アニメ映画やテレビスペシャルでは、フランクリンはダンスが得意なキャラクターとして描かれている。『がんばれ!スヌーピー』ではマーシーをリードしてワルツを踊り、『It's Flashbeagle, Charlie Brown』では華麗なブレイクダンスを披露。さらに、『開幕だよ、チャーリー・ブラウン』では、ブレイクダンスをしながらラップも披露している。また、フランクリンは音楽の才能も持っているようで、たびたび楽器を演奏する姿が描かれている。『ハッピーニューイヤー、チャーリー・ブラウン!』では、ペパーミント・パティの新年パーティーでギターを弾くシーンが登場する。
その他のメディアでの登場
フランクリンは『ピーナッツ』の連載漫画における主要キャラクターの一人であり、アニメ版のテレビスペシャルや映画にも頻繁に登場している。しかし、ほとんどのキャラクターとは異なり、アニメへの登場は1970年代までなかった。初登場は1972年の映画『スヌーピーの大冒険』で、スヌーピーの送別パーティーに参加するが、台詞のない役だった。最初に話すシーンがあったのは、1973年のスペシャルアニメ『恋するひまもないね、チャーリー・ブラウン』であり、トッド・バービーが声を担当した。
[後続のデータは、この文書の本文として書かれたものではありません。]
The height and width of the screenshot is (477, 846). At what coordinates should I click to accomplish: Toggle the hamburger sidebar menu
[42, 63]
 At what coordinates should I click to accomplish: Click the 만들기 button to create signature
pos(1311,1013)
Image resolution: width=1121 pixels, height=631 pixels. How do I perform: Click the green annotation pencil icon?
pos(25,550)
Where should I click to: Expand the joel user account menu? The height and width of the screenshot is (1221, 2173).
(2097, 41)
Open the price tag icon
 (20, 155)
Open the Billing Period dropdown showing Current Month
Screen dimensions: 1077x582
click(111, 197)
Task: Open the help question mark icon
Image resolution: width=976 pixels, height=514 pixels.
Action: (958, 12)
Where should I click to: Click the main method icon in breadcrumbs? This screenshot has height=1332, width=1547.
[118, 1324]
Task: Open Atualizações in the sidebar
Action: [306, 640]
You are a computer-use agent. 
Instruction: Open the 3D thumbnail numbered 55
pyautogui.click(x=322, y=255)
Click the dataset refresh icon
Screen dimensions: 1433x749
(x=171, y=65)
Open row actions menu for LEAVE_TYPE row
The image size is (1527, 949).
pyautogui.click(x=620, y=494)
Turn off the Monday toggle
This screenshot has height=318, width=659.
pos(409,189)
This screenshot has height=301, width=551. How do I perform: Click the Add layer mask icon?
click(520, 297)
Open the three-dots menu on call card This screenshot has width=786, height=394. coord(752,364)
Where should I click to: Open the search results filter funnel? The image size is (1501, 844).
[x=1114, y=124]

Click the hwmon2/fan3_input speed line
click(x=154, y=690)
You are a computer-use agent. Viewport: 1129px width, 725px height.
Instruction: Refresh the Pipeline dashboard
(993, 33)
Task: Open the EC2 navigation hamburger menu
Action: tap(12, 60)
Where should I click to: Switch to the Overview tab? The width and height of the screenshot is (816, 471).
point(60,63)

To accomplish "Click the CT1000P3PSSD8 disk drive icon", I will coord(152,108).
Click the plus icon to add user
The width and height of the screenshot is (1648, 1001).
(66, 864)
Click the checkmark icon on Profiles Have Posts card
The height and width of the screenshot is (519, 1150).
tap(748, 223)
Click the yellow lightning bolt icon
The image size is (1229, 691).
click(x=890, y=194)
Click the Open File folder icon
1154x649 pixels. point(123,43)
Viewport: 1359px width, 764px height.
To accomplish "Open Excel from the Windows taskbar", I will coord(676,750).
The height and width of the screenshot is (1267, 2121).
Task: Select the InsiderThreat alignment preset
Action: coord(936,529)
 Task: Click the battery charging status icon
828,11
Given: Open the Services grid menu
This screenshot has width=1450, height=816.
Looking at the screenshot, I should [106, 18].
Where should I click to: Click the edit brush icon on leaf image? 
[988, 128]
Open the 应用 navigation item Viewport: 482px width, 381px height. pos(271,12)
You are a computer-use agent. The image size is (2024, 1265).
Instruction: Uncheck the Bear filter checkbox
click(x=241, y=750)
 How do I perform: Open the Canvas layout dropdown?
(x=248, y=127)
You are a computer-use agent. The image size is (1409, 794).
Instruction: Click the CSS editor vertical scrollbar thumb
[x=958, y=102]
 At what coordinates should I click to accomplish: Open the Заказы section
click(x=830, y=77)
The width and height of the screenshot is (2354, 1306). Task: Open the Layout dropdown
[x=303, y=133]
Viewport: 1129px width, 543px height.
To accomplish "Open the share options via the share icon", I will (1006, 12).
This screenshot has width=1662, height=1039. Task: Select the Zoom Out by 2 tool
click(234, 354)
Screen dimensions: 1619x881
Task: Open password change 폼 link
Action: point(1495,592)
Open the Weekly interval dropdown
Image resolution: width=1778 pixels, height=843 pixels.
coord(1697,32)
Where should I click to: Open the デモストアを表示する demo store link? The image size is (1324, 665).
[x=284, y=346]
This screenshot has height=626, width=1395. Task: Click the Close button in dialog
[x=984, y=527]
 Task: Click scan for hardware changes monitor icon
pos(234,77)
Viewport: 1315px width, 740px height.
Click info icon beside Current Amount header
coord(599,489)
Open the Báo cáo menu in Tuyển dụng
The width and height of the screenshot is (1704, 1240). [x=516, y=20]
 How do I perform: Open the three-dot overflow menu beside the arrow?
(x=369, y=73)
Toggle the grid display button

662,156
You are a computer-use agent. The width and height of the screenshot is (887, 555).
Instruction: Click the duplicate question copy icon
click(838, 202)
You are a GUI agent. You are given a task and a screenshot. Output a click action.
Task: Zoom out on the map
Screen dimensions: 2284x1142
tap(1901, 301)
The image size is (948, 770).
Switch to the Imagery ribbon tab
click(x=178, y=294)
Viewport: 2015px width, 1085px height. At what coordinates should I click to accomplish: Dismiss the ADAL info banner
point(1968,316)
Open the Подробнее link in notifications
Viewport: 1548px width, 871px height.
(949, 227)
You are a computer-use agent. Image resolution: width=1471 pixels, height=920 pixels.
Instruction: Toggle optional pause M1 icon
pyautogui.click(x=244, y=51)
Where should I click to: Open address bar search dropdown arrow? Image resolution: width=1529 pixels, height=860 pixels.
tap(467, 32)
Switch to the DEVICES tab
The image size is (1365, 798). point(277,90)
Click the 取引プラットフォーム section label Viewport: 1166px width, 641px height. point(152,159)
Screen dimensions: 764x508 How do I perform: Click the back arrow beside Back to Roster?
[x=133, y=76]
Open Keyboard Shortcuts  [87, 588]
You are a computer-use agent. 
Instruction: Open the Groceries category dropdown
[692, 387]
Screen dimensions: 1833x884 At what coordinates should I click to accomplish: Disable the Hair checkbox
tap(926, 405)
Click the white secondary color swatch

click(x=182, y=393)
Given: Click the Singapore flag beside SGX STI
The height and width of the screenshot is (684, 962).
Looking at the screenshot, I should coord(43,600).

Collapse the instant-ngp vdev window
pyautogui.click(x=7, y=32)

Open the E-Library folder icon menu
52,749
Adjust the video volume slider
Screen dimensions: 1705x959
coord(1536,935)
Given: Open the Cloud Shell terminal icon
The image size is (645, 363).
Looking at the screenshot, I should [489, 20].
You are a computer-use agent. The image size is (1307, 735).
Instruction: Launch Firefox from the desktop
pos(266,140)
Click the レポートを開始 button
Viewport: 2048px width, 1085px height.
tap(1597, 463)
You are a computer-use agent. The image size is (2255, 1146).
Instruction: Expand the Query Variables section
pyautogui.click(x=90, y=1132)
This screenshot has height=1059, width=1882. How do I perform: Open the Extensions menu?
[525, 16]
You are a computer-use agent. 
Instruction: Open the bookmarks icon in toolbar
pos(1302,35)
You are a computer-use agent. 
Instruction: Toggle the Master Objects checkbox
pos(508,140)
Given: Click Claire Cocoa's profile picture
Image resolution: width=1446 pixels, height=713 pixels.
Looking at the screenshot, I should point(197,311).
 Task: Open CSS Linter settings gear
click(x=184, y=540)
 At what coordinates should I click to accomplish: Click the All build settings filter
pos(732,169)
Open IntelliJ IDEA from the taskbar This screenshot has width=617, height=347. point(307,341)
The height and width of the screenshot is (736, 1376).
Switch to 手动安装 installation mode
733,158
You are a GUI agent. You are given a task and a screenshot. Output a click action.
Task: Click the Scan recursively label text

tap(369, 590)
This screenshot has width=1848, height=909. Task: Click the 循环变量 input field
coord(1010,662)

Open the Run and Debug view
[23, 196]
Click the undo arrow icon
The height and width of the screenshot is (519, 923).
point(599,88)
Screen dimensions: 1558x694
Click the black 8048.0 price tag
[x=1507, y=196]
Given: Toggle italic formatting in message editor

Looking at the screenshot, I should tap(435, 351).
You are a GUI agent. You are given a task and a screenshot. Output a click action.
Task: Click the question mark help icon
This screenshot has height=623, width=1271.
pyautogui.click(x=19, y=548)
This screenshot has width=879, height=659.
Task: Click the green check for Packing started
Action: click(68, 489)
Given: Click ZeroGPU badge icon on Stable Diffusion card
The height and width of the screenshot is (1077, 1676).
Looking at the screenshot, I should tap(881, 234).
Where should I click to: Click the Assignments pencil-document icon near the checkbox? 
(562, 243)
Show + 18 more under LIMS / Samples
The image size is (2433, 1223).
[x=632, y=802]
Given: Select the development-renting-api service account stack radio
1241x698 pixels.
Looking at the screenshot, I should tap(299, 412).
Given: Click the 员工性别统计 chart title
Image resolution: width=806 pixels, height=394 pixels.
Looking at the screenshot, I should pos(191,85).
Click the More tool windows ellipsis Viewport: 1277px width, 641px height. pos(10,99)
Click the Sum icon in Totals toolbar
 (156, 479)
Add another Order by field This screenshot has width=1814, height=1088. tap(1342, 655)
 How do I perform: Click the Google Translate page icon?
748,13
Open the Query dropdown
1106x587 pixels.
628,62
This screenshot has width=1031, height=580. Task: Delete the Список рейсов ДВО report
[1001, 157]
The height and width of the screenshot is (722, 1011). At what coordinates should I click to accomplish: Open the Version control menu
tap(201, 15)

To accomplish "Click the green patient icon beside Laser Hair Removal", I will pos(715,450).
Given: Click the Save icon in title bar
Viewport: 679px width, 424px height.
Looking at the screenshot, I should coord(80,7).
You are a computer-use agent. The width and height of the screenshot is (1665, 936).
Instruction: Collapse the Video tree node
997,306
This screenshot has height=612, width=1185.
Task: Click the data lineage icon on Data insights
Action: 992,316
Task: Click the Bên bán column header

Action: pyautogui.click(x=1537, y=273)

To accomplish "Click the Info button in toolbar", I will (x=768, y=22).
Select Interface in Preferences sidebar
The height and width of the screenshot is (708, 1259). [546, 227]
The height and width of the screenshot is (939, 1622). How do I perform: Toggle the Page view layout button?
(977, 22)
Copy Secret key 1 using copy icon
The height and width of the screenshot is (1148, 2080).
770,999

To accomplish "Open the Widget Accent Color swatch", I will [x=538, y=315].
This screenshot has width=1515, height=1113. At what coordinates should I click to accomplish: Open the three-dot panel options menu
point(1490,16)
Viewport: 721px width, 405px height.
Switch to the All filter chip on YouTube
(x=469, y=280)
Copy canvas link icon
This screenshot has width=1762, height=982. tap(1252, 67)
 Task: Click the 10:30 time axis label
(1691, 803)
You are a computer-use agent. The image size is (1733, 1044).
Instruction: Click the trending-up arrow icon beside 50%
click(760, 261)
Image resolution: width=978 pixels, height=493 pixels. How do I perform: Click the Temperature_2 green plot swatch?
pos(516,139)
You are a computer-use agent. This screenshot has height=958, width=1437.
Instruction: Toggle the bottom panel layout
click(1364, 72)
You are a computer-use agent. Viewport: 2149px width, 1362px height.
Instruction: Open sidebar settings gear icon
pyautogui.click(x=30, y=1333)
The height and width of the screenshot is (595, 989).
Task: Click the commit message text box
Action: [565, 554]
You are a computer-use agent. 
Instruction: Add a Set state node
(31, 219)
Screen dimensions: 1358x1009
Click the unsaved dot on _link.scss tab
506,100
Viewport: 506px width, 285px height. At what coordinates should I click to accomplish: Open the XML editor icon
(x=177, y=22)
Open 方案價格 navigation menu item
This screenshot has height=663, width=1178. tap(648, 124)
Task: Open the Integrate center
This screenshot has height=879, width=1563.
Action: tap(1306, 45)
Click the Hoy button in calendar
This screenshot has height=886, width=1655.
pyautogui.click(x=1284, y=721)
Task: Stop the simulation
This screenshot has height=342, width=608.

1992年、『サタデー・ナイト・ライブ』のコーナー「ウィークエンド・アップデート」で、クリス・ロックがフランクリンについて「25年間、一言もしゃべらなかった」と誇張しながら語り、自身が小学校で唯一の黒人の生徒だった経験を重ね合わせた[13]。また、2000年2月(シュルツの死後最初の土曜日)の放送では、ティム・メドウスが大人になったフランクリンを演じ、顔を漫画のように丸くする特殊メイクを施して『ナイトライン』でシュルツを追悼するシーンが描かれた。その中で、「チャールズ・シュルツは、肌の色に関係なく、みんな同じだと理解していた。僕たちはみんな体と同じくらい大きな頭を持ち、横を向くと口が消えるんだ」と述べた。
1994年のアニメ特別番組『You're in the Super Bowl, Charlie Brown』では、フランクリンのフルネームが「フランクリン・アームストロング」とされている。漫画『Jump Start』の作者であるアフリカ系アメリカ人のロブ・アームストロングによると、スペシャルの制作中にシュルツから連絡があり、フランクリンの姓として「アームストロング」を使ってもよいか尋ねられたという。ロブ・アームストロングはこれを「大変な名誉」と考え、承諾した[14]。ただし、この姓は原作の漫画では一度も言及されておらず、他のアニメスペシャルでも30年間使用されなかったため、一般的に『ピーナッツ』の公式設定には含まれないとされている[15]。
2015年の映画『I LOVE スヌーピー THE PEANUTS MOVIE』では、フランクリンは脇役として再登場した。
2020年11月には、BBC Radio 4で『Franklin』というラジオドラマが放送され、シュルツがフランクリンを生み出すまでの過程が描かれた[16]。
2024年2月には、『Snoopy Presents: Welcome Home, Franklin』が公開された[17]。この作品は、フランクリンがチャーリー・ブラウンやその仲間たちと出会う様子を描いており、ロブ・アームストロングが共同脚本を務めた。この作品でも、フランクリンの姓は「アームストロング」とされている[18]。